“Pantas kalau kota ini disebut Kota Pelajar. Orangnya pintar-pintar. Sama seperti kamu, Ti.”
“Aaah …Tante Chaterin juga pintar. Kalau ndak pintar, tidak kuliah di UGM-lah,” Ngesti tersipu. “Pasti kamu pun sama seperti mamamu….”
Henny tertawa-tawa terus tiap kali Ngesti Retno menceritakan kebiasaan Mama sewaktu di Jogja dulu. Semua itu diceritakan Ngesti yang didapatkan dari ibunya, Bu Kunto.
“Mamamu itu bahasa Inggrisnya OK, lho.”
“Mmm …”
“Sampai-sampai Tante Chris pernah menjadi guide tamu kami. Ya, berdua Ibu menemani turis ke Kaliurang dan kaki Merapi sana.”

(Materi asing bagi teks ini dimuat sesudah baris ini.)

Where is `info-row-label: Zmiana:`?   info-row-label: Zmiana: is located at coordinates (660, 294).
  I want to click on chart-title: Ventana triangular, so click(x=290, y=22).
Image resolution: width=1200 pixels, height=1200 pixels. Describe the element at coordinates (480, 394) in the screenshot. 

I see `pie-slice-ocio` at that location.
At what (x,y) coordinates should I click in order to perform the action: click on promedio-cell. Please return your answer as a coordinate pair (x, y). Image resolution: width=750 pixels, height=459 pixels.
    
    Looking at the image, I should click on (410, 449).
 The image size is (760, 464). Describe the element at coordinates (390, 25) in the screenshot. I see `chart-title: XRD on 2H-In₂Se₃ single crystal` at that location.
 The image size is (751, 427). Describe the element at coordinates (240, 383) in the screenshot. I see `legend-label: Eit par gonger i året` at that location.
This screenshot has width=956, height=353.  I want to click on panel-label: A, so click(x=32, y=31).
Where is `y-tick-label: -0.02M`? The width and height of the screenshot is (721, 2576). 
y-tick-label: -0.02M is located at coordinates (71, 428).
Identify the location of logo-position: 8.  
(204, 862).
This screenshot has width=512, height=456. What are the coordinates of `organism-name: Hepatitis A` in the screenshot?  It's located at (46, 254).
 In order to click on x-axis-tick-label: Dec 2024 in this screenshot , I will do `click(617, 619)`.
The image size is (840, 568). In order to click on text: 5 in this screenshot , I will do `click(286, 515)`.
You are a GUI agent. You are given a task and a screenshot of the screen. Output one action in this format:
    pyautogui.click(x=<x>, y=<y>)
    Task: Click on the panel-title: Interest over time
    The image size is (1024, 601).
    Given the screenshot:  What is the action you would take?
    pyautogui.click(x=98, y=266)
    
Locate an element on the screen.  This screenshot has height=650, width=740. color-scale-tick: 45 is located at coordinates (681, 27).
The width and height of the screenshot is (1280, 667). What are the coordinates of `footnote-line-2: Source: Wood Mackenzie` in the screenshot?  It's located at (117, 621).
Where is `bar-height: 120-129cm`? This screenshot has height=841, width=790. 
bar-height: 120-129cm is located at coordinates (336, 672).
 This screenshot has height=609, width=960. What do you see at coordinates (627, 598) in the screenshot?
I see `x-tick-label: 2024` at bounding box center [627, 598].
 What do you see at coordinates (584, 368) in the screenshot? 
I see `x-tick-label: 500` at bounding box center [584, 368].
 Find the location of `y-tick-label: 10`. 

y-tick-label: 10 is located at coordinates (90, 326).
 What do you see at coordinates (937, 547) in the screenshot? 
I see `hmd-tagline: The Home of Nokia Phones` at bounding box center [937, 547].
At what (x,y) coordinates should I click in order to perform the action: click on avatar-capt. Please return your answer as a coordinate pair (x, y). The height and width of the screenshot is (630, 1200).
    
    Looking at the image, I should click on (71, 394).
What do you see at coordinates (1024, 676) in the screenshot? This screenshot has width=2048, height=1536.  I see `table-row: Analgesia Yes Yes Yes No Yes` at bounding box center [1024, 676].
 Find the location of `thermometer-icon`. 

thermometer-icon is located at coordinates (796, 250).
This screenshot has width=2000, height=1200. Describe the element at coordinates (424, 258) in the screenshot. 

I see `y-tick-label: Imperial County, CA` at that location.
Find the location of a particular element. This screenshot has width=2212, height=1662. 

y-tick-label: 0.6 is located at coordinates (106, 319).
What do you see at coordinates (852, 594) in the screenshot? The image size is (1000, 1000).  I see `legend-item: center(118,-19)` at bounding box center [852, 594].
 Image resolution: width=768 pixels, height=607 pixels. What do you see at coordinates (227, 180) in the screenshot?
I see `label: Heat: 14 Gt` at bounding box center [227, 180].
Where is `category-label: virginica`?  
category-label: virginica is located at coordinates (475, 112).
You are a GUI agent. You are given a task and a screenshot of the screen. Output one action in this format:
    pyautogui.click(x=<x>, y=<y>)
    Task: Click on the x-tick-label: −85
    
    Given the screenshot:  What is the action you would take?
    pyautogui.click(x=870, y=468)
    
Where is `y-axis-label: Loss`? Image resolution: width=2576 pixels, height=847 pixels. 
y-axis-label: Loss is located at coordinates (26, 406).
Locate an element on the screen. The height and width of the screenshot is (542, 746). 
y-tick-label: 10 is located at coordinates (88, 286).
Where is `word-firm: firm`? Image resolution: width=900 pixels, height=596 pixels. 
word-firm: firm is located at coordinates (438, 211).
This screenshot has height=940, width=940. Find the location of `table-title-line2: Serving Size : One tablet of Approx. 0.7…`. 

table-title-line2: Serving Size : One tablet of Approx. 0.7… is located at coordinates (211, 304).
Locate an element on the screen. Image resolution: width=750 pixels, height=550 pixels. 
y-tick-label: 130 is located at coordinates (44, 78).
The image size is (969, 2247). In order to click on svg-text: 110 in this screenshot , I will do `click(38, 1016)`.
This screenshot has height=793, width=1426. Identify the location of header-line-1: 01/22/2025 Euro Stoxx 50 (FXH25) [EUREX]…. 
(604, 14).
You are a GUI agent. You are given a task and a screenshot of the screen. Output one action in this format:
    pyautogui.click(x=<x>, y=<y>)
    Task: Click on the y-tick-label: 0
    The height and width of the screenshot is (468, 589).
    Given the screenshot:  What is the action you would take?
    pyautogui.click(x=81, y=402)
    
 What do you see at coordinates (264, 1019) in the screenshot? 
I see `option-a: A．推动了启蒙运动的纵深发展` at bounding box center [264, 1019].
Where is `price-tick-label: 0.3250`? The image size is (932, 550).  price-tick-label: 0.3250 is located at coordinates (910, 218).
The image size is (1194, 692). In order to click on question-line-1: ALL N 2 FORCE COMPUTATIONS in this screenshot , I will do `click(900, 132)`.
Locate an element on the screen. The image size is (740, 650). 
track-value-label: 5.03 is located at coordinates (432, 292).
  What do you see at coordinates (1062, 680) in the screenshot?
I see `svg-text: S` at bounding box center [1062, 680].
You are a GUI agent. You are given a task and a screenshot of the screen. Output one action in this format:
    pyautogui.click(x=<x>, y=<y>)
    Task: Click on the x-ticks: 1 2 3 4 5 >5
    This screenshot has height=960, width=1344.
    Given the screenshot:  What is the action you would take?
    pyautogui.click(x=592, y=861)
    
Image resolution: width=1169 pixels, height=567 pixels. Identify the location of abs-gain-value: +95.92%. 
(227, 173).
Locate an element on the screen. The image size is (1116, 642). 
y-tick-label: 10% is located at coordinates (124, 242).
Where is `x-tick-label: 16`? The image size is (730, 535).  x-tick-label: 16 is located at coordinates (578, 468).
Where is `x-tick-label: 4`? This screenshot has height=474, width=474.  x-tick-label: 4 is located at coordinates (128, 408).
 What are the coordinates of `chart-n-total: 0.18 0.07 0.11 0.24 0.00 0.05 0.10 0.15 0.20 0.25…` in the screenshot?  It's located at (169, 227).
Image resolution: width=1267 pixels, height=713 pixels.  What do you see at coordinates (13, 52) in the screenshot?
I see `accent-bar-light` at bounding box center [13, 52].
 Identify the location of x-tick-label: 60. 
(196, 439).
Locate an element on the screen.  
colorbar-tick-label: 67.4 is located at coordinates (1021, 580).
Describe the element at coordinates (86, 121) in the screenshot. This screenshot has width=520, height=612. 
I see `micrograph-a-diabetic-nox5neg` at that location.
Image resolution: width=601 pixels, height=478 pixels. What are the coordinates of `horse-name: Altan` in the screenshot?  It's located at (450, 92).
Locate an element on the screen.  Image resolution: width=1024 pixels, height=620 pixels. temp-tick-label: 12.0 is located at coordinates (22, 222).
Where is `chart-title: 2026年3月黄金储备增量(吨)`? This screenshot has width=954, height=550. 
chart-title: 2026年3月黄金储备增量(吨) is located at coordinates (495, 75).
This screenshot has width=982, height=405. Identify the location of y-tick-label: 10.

Yang itu belum pernah diceritakan. Ah, Mama memang hebat, pikir Henny. Tak percuma Opa berkeras menyekolahkan Mama ke sampai ke Jogja.
“Mana yang lesehan gudeg yang terkenal itu, Ti?” tanya Henny setelah celingak-celinguk berjalan bersama Ngesti dari ujung utara dekat Stasiun Keretaapi Tugu.
“Itu adanya malam, Hen.”
“Kalau begitu, nanti malem kita ke sini.”
“Boleh. Nanti biar ditemani ibuku juga. Ya, sama mamamu, tentu.”